[Task prompt]
Reproduce the entries below exactly, but only from the line containing "Viewport: 960px width, 680px" to the line containing "Task: Click the help", inclusive.
Given records: Begin
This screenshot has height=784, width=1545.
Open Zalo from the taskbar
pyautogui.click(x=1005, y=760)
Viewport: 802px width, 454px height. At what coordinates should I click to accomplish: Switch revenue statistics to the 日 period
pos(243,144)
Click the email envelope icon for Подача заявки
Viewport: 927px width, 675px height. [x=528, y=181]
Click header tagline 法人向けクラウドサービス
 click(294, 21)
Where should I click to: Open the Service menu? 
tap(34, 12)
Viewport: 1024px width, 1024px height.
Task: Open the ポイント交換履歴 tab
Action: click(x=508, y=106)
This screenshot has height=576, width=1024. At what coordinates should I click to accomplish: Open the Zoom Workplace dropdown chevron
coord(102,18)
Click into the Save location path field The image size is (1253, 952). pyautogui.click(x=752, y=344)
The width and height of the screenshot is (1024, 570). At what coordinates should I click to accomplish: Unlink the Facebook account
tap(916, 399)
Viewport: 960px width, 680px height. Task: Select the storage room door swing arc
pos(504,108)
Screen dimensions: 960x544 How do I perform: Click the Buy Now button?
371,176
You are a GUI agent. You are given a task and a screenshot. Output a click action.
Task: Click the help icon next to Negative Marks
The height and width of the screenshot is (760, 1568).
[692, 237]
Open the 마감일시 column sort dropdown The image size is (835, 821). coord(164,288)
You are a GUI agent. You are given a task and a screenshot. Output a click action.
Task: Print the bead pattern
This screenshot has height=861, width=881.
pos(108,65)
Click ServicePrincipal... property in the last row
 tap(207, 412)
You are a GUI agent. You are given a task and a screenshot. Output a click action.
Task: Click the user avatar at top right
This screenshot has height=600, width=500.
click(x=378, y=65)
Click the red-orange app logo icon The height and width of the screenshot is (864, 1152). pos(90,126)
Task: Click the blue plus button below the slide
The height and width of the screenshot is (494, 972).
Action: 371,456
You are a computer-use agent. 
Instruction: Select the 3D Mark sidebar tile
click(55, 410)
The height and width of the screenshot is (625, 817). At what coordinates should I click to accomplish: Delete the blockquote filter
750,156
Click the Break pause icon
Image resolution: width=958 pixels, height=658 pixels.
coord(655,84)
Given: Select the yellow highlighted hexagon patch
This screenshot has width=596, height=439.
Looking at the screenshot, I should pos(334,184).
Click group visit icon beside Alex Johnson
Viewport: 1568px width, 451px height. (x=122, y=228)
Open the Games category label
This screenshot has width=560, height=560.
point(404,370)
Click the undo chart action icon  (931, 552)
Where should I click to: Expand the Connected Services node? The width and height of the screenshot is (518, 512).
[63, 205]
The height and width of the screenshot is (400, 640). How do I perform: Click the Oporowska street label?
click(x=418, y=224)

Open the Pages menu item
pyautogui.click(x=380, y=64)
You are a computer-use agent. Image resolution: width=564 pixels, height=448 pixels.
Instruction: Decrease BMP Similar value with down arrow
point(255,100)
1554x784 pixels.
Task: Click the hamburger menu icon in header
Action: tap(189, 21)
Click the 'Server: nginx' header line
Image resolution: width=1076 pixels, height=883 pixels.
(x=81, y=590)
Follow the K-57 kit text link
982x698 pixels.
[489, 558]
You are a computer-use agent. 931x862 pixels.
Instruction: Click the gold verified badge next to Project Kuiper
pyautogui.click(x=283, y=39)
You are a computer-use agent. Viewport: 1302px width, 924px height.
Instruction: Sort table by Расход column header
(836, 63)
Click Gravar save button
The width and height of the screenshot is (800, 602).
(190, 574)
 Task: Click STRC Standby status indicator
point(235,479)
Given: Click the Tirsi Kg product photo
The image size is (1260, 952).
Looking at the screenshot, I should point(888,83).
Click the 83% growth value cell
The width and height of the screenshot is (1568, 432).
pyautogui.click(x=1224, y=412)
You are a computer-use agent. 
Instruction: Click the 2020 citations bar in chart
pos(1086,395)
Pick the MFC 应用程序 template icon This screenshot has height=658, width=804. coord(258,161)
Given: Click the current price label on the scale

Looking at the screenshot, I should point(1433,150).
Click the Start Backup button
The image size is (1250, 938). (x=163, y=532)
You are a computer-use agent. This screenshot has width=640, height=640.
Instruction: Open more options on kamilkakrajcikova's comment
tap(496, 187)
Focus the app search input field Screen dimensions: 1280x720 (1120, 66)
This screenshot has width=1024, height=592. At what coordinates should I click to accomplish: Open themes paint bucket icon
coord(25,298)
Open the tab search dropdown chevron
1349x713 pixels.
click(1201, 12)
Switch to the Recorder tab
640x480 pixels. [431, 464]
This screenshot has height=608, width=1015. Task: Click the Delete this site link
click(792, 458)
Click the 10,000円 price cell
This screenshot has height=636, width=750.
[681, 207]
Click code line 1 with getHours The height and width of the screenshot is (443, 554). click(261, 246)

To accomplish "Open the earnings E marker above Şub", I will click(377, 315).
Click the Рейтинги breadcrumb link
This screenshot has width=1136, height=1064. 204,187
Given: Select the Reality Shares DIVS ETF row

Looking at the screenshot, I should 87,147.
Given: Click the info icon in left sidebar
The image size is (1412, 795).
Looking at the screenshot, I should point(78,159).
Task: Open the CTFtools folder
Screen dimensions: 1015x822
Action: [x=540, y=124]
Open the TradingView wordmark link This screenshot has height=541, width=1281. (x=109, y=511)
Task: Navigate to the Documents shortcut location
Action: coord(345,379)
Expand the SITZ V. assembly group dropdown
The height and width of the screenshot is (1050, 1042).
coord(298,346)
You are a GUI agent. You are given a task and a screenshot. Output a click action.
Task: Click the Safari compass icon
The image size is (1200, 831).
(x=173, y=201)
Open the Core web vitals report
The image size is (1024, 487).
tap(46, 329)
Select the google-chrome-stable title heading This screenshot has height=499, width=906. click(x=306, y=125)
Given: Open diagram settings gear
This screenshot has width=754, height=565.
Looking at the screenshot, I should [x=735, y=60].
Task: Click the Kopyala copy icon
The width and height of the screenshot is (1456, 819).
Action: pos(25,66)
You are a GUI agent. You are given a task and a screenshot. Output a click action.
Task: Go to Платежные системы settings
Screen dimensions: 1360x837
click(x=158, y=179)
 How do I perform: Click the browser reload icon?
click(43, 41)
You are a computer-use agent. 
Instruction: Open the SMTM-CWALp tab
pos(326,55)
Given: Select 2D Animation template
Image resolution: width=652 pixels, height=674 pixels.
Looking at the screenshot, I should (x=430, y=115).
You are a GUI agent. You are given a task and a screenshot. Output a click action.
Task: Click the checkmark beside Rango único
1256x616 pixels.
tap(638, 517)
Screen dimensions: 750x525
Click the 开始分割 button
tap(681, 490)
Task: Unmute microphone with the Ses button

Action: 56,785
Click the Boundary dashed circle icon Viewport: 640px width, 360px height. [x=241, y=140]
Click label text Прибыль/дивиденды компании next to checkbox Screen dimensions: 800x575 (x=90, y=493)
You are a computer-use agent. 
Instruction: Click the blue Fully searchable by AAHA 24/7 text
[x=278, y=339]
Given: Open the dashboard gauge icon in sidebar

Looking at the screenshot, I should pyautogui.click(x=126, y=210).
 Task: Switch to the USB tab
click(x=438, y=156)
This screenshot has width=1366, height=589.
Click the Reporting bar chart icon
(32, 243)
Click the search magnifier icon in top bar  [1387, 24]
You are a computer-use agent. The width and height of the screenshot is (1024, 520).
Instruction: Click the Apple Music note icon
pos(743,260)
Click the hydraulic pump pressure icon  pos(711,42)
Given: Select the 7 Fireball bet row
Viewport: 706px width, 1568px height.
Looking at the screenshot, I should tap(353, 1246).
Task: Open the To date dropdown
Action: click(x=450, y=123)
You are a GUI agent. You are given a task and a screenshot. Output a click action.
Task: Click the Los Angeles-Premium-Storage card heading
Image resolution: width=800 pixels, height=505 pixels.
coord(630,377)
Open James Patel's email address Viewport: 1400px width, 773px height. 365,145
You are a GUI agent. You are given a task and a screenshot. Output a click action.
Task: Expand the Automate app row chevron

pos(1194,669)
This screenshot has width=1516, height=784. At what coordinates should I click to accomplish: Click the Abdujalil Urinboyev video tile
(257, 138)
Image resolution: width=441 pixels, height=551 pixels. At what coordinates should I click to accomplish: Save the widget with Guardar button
Given records: End
[Exercise answer]
Viewport: 960px width, 680px height. Task: Select the storage room door swing arc
pos(504,108)
Screen dimensions: 960x544 How do I perform: Click the Buy Now button?
371,176
You are a GUI agent. You are given a task and a screenshot. Output a click action.
Task: Click the help icon next to Negative Marks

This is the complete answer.